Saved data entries
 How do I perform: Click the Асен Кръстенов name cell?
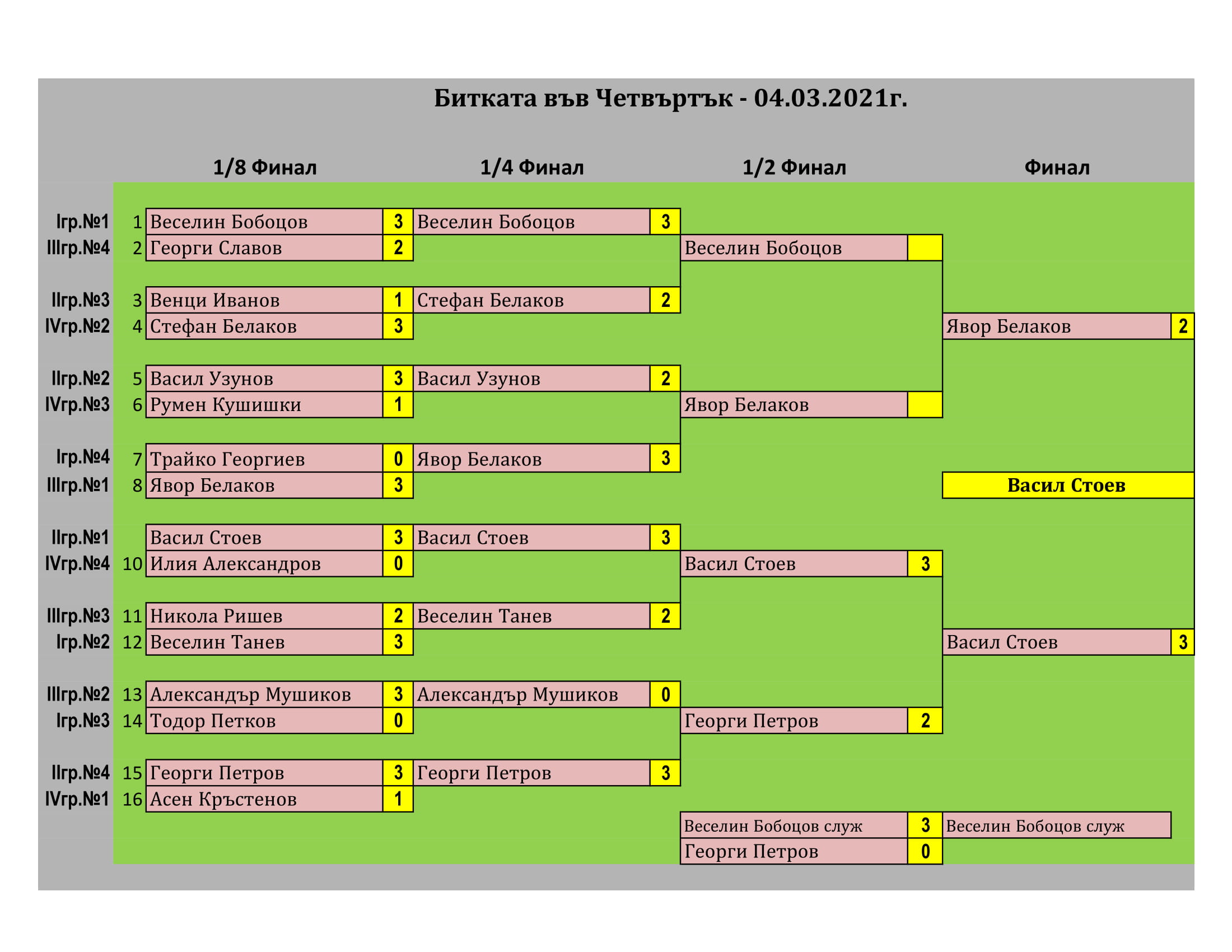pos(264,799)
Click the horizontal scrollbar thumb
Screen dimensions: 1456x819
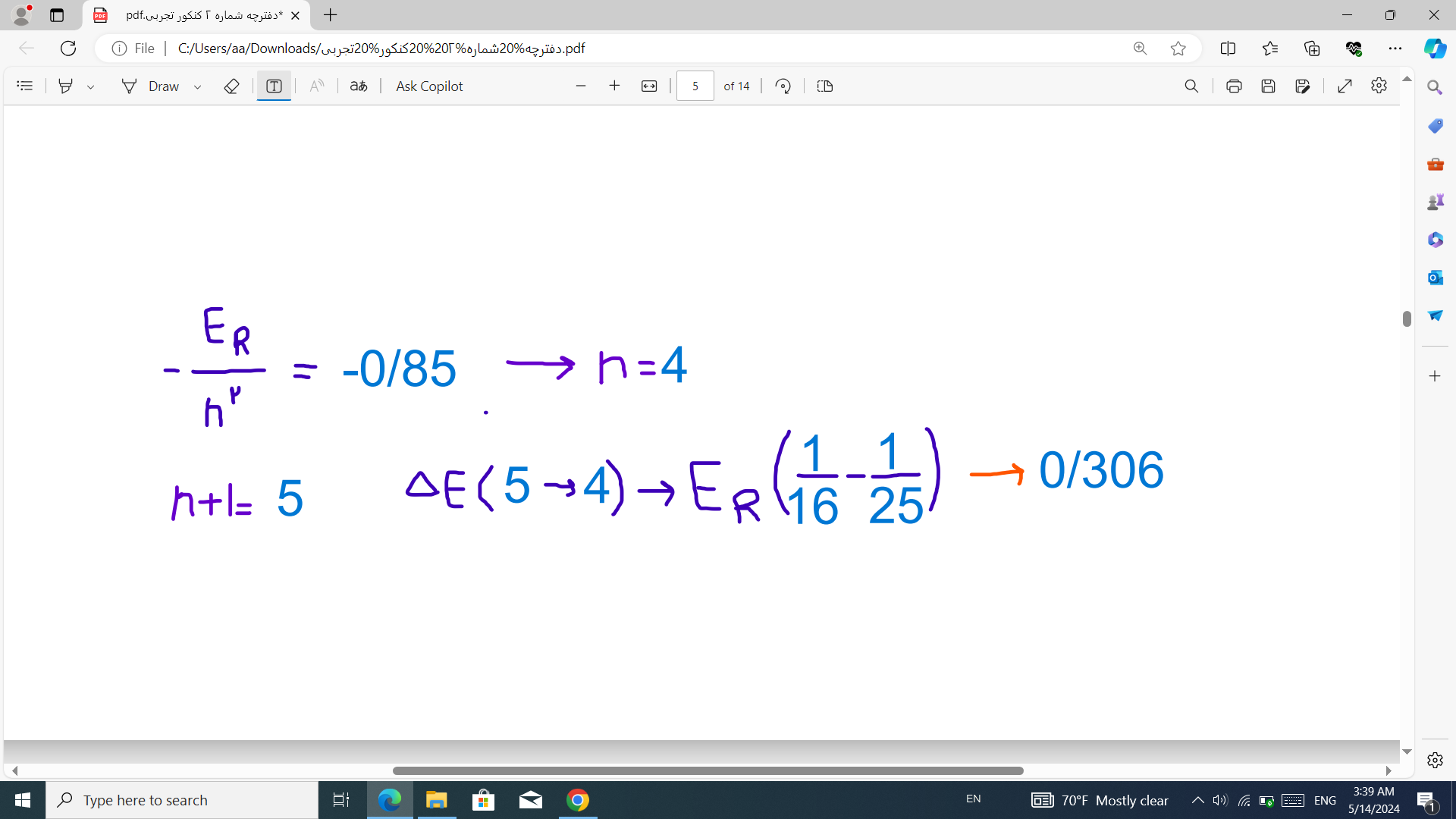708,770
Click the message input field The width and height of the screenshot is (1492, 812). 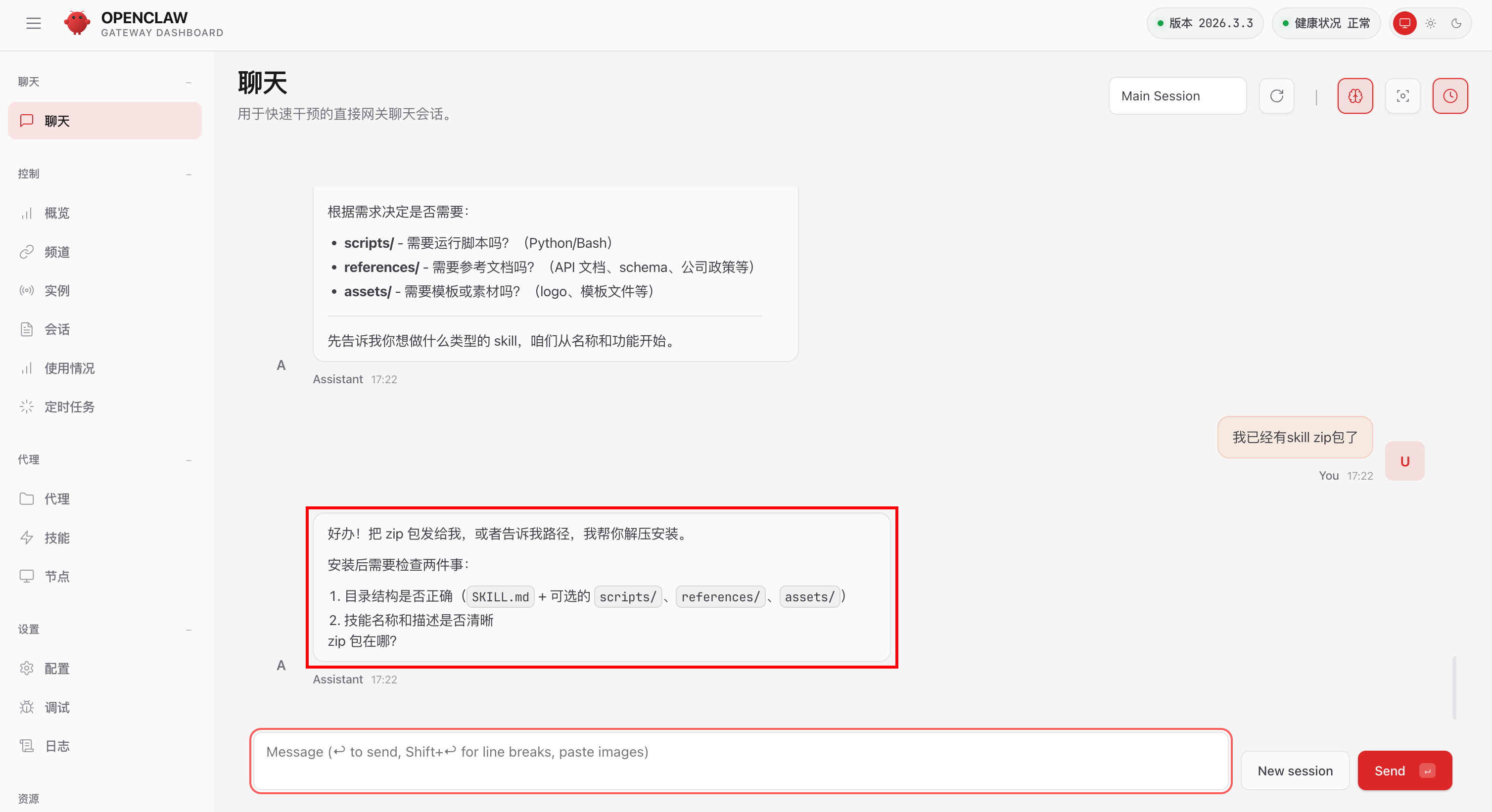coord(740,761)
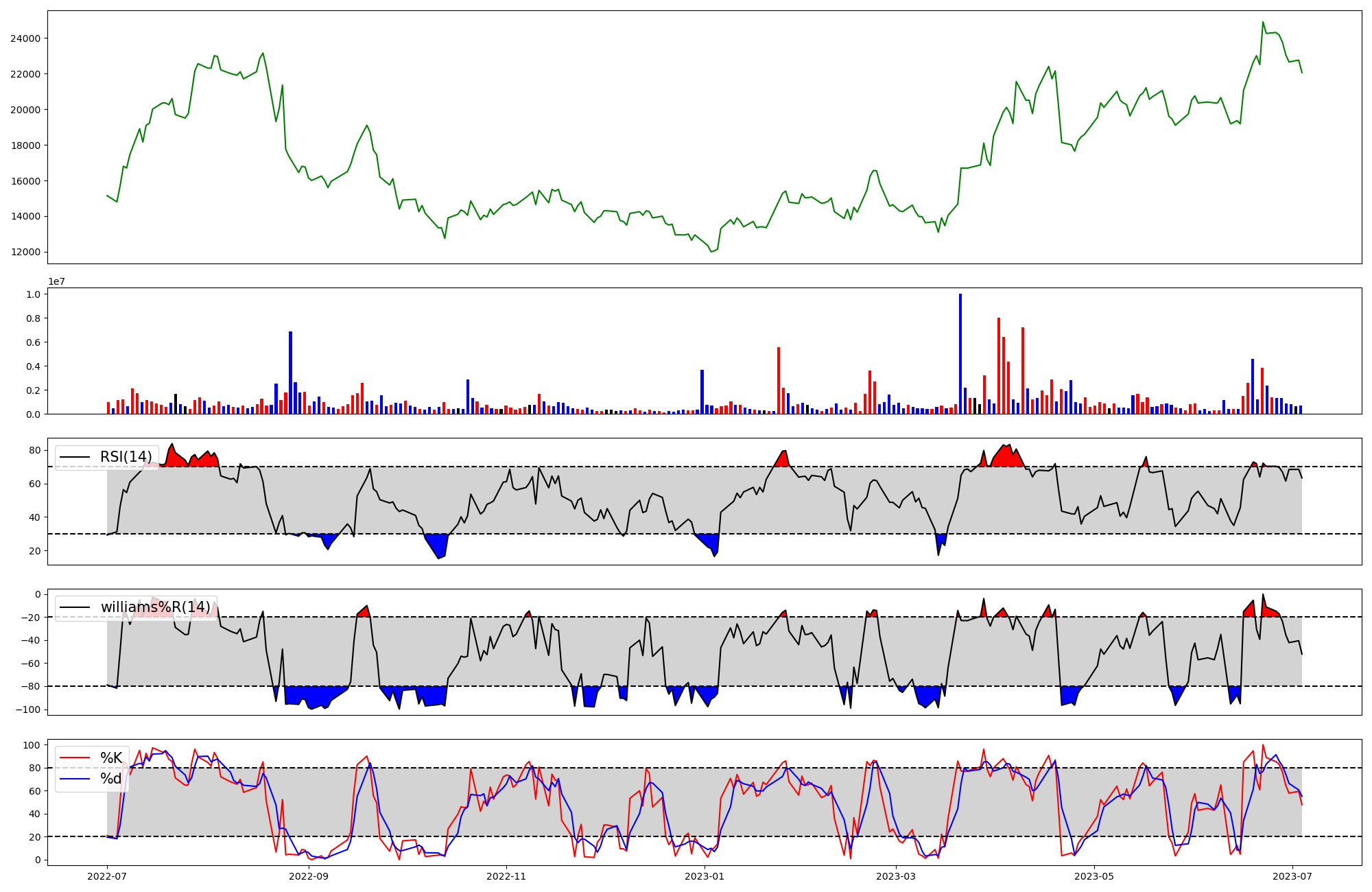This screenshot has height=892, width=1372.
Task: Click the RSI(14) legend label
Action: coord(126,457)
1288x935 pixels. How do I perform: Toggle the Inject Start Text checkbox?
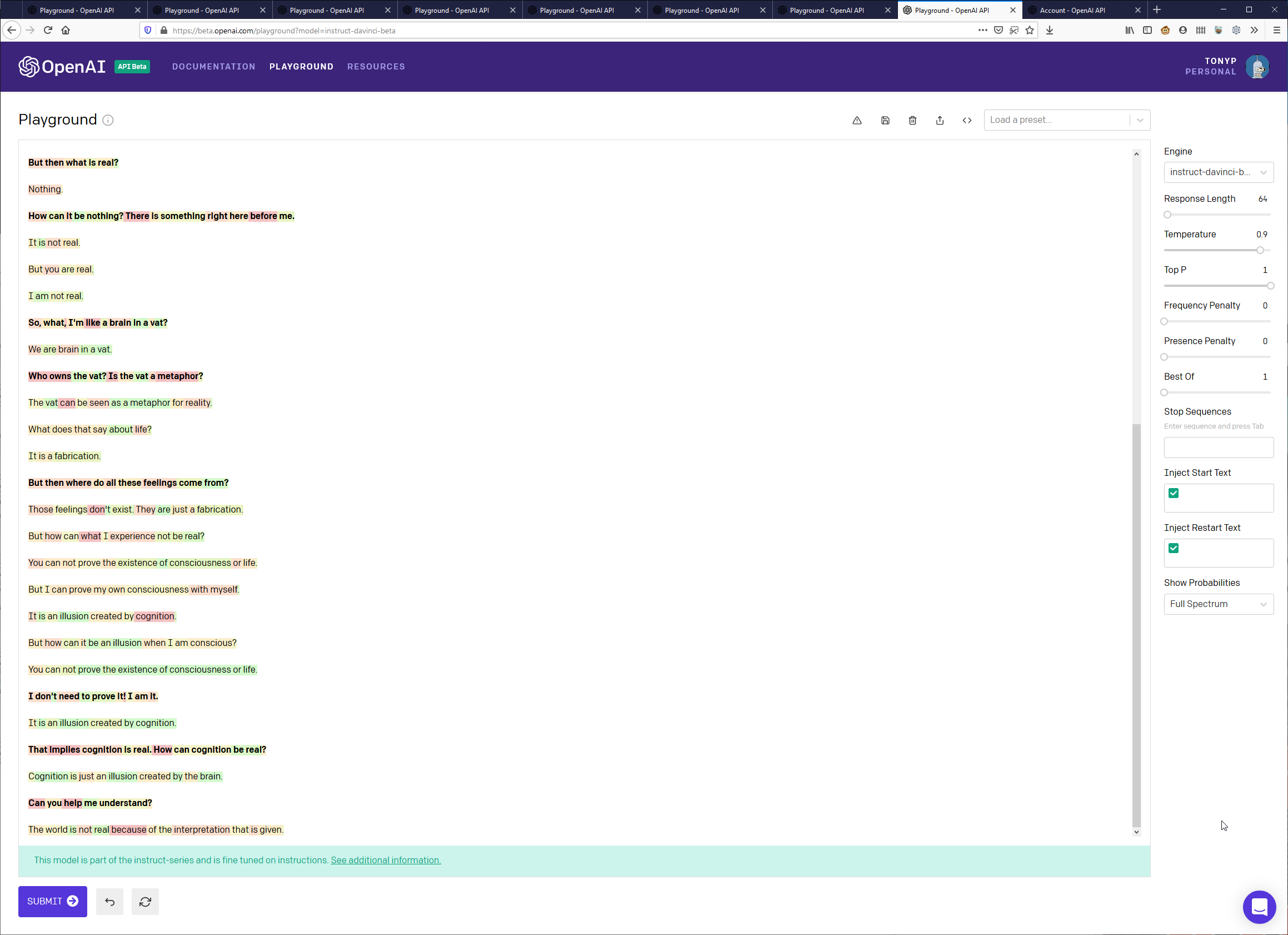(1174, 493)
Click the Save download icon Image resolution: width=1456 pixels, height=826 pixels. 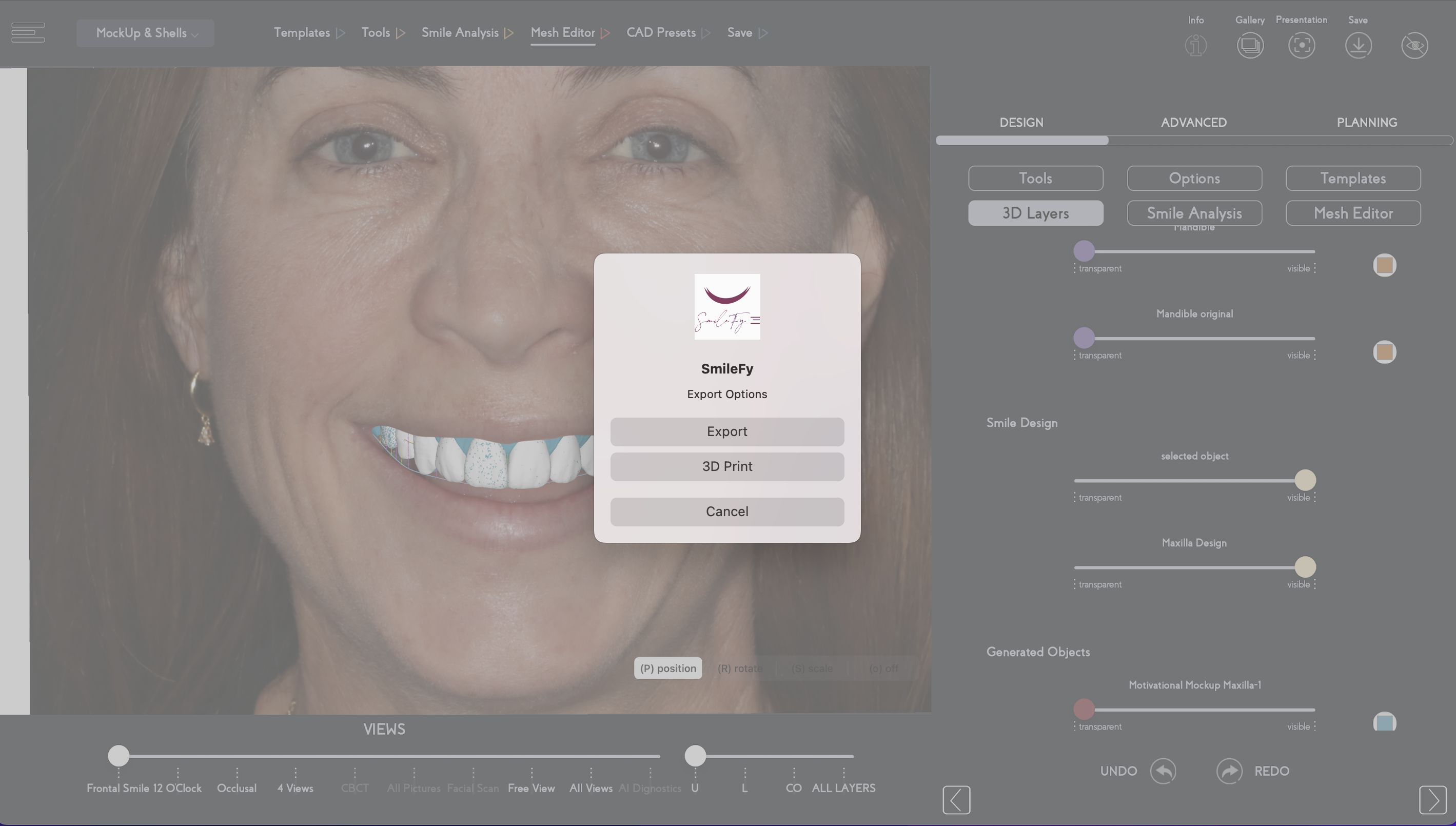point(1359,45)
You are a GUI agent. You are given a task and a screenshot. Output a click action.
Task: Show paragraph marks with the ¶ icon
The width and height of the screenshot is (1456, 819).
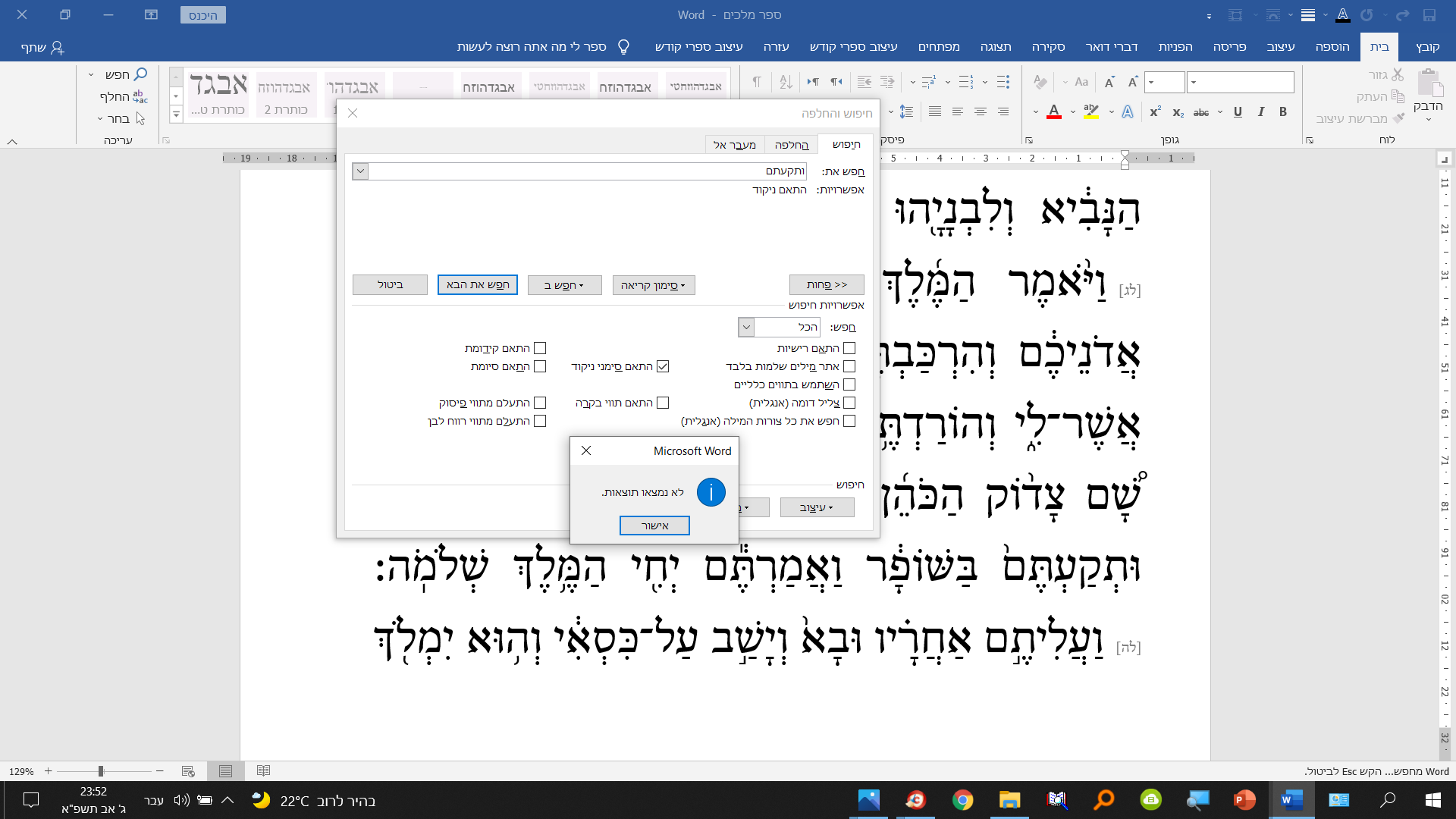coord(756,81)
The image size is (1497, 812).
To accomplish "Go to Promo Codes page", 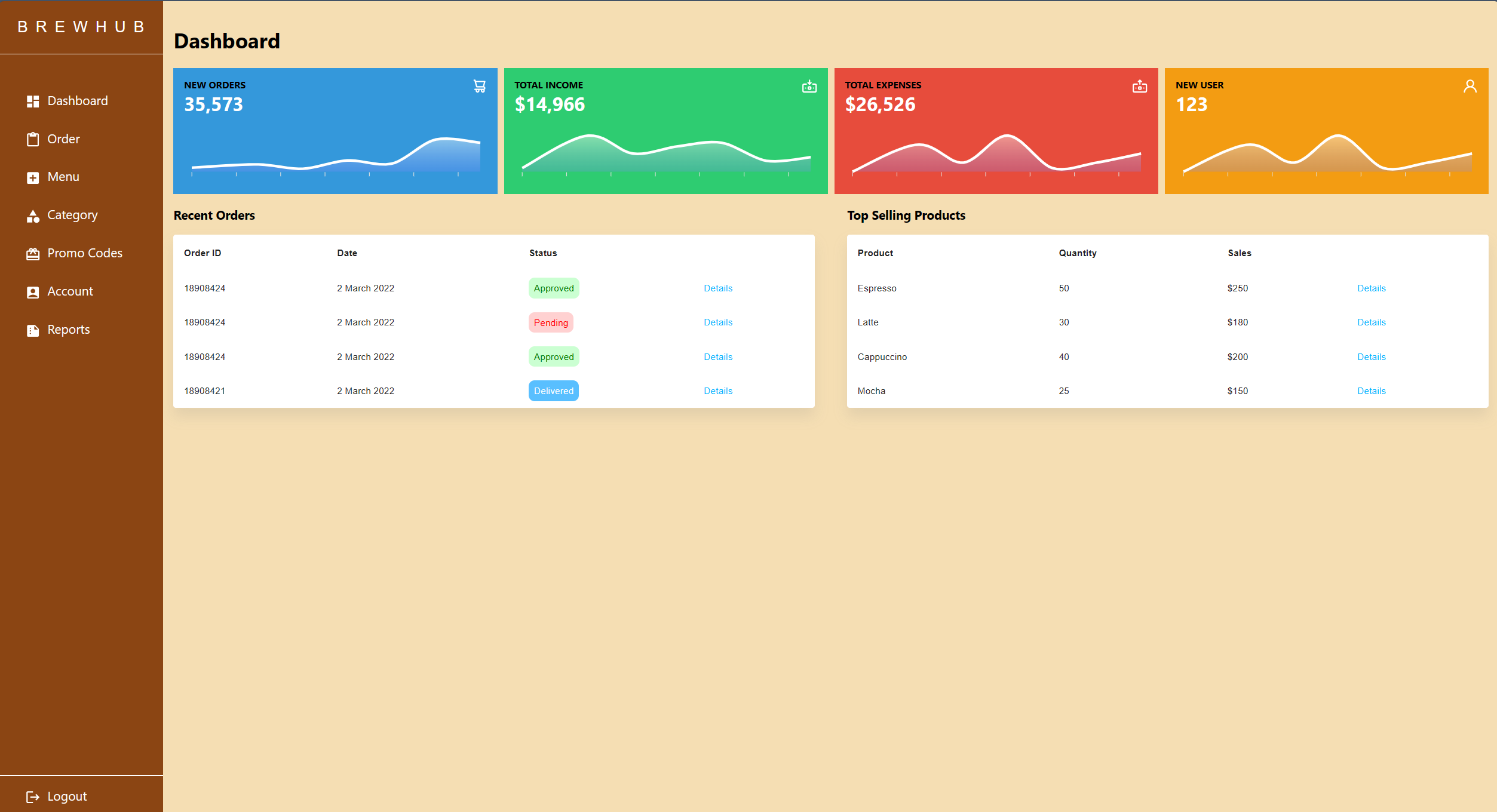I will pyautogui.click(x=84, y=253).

## INSTRUCTIONS FOR THE TASK
Give the lines above again exactly, from the one containing "You are a GUI" to the one containing "The image size is (1497, 812).", both included, but leave out the pictures.

## TASK RESULT
You are a GUI agent. You are given a task and a screenshot. Output a click action.
Task: Show paragraph marks with the ¶ icon
The width and height of the screenshot is (1456, 819).
coord(756,81)
The image size is (1497, 812).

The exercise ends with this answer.